“I mean, no one likes being a bridesmaid.”
Those are the immortal words I said to my very best friend one balmy summer night. It was just weeks before I donned a yellow taffeta dress to stand beside her at her nuptials. I regretted this statement the instant I said it. Fueled by one too many glasses of red wine from our local tasting room and the strength of a friendship that knew no bounds of verbal restraint, I had said the un-sayable to a bride.
Of course I apologized profusely the next day, and, being the great friend she is, she forgave me immediately.
The longer I am in my twenties, and asked to be in wedding after wedding, the more I’ve become aware that Katherine Heigel’s character in 27 Dresses was probably based on a very real experience. I had my first bridesmaid gig at 24, and in a few weeks I will be a bridesmaid for the 10th time, followed by number 11 in June.

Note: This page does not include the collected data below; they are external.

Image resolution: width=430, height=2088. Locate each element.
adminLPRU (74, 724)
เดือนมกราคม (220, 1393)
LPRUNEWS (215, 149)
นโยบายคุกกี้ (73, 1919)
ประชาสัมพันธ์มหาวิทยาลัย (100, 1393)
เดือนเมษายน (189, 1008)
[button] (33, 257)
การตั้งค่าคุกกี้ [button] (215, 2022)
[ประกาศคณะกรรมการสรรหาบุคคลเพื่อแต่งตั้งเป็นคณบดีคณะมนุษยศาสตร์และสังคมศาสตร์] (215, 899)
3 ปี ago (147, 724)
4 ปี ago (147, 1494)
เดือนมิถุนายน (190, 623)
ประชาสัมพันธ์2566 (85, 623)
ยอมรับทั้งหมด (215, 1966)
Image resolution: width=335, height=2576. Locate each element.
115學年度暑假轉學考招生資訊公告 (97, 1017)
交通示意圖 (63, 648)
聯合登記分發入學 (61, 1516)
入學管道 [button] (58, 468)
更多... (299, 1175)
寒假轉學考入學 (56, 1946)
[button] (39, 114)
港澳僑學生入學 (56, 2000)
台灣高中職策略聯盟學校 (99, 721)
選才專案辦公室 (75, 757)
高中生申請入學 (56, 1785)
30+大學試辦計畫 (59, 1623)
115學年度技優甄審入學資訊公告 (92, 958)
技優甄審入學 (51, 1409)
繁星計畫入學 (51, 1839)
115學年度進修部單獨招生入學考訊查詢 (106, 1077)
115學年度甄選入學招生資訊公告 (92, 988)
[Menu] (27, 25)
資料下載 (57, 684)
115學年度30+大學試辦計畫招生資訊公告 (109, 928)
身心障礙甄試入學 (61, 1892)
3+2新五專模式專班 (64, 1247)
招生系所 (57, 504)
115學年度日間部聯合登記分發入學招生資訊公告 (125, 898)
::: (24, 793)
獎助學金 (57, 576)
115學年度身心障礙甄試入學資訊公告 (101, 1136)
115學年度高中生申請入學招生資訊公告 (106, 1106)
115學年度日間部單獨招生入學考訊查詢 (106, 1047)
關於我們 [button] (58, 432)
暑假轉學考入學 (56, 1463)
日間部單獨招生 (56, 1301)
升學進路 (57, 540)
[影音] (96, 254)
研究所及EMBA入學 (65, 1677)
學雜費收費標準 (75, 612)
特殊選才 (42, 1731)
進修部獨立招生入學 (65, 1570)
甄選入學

Every bridesmaid gig is a little different. I’ve had dresses chosen for me, or have been asked to choose my dress. Some brides are very laid back and unconcerned with details and others have specified my hairstyle or even the color nail polish I wore. I’ve been in destination weddings and hometown weddings. Each have their charm. Destination weddings become the trips you’ll never forget, laughing with your friends until the wee hours of the night in your adjoining hotel rooms. Hometown weddings are characterized by morning pancakes and coffee with the bride’s parents and the true “Father of the Bride” magic that can only ensue when things are inherently traditional.
For better or worse, being a bridesmaid is a huge financial and time commitment. When I think of what I’ve spent on each blessed event, and what that number is multiplied by 11, it’s enough to buy a Ford Focus. The trips for showers and bachelorette parties have been a lion’s share of the traveling I’ve done in my 20’s.
The lunch hours I’ve spent in a poorly lit “bridesmaid salon” getting measured for an expensive gown by a surly saleswoman are hours I’d rather forget. After they take your measurements and consult a chart created by someone truly evil, they point to a size about 17 sizes bigger than your normal dress size and shrug their shoulders while looking at you with a mixture of judgment and indifference. “I don’t know what to tell you, that’s what the chart says.” When the dress arrives and it appears as though you could fit another human in there with you, you curse said surly sales lady while forking over 10% of your bi-monthly paycheck to the alterations place.
Mid-way through my bridesmaid experiences, I began to feel as though the “Always a bridesmaid, never a bride” adage was representative of my own life. With each passing wedding, I wondered if it would ever be me as the leading lady, rather than the supporting role.
And therein lies the really important thing about being someone’s bridesmaid. What you are really there for is support. Support of their decision to enter into a life-long commitment. Moral support when their veil tears, or their hair looks more 80’s prom that bridal chic.
My favorite part about being in someone’s wedding is the hours leading up to the ceremony. Hours of mimosas and girly chatter, makeup and gallons of hairspray. Some brides have been frazzled with nerves, and others have been calm and easy going. With all of the cons that come along with being a bridesmaid, these few hours remind me of the ultimate pro. A group of women have been carefully selected to propel the bride into the next stage of her life.
I don’t think I fully understood this until the months leading up to my own wedding. My sister acted as my maid of honor and my only bridesmaid and I had 12 girls in my house party---really whom I treated as bridesmaids. My sister was the driving force of the entire week leading up to my wedding, and there is no way I could have pulled it off without her. The morning of my wedding is one I will not soon forget, it was more than I could have ever hoped for. I cried on and off a lot that day, happy and sentimental tears---and it struck a real chord that I had 13 of the most important people in my life there to support me.
Like many of the best things in life, being a bridesmaid has its good and bad moments. No one likes spending money on a dress they’ll never wear or using the majority of their 10-14 vacation days on events for someone else’s wedding. But in the end, it’s the memories you create and the bonds you share that make it all worthwhile. Standing beside your friend on those church steps, or teetering in the grass under the warm afternoon sun, you realize that it is not only an honor, but a privilege.
And hey, after it’s all said and done, you get cake and champagne. Not a bad deal.